Other variables to be measured are:
Radiographically visible dentin bridge formation
Diffuse calcification of root canal
During the follow-up period, the tooth was asymptomatic and gave a positive response to pulp sensibility tests. At 12 month follow-up, dentin bridge formation and diffuse calcification were noted and no signs of periapical pathology in the radiograph (Fig. 7).

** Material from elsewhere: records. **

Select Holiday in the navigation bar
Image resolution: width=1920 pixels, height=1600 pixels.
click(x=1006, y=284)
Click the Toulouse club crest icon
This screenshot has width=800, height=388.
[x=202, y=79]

Proper diagnosis, treatment planning, and follow-up are important for achieving a favorable outcome.6 Trauma to the tooth is followed by pulpal hyperemia, alteration in the blood flow in the pulp, and over time can cause pulpal necrosis.7
The incidence of complicated crown fractures ranges from 2 to 13% of all dental injuries.8 Nagarajappa et al. found that maxillary central incisors were the most frequently affected teeth (83.7%), followed by maxillary lateral incisors (14.9%) and mandibular central incisors (1.4%).9 A Ramachandran et al. found that tooth #9 (38.5%) followed by #8 (33.9%) was commonly affected.10
It was observed that pulpotomy offered a viable alternative to root canal treatment for teeth with vital pulps in the short term. However, there is insufficient clinical evidence to consider this technique for the treatment of every permanent tooth.11
In a study, both MTA and biodentin (BD) showed similar clinical and radiographic outcomes when used as pulpotomy materials in the treatment of traumatized immature anterior permanent teeth.12
Biodentin is a suitable material for pulpotomies on anterior permanent teeth with complicated crown fractures. It does not cause significant discoloration and it allows root maturation.13
The interval between trauma and treatment is not critical for pulp recovery provided that the pulp is vital, the superficially inflamed tissue is removed, and a proper aseptic procedure is performed using biocompatible materials.14
Biodentin has been proven to be biocompatible (it does not damage pulpal cells in vitro or in vivo). It has the capability of stimulating tertiary dentin formation.15
It was shown that when BD was applied directly onto the pulp, it induced an early form of reparative dentin synthesis, probably due to modulation of pulp cell transforming growth factor-beta 1 secretion.16
After pulpotomy, the response threshold to EPT was higher in comparison to the before EPT readouts. Increasing the response threshold after pulpotomy may be a consequence of removing the rich nerve supply in the coronal pulp chamber. Electric pulp tester is a useful method particularly in teeth that have limited fluid flow through dentinal tubules, such as with dentin sclerosis or in pulpotomized teeth.17
On the basis of observations made from this study, it can be concluded that pulpotomy is a suitable alternative to root canal treatment in traumatized anterior teeth with pulp exposure even if performed several days after pulp exposure. Biodentin is a suitable bioceramic material for pulpotomy which promotes dentin bridge formation and protects the vitality of the remaining portions of the pulp. Further research and clinical trials are also needed to develop treatment protocols to maximize clinical success.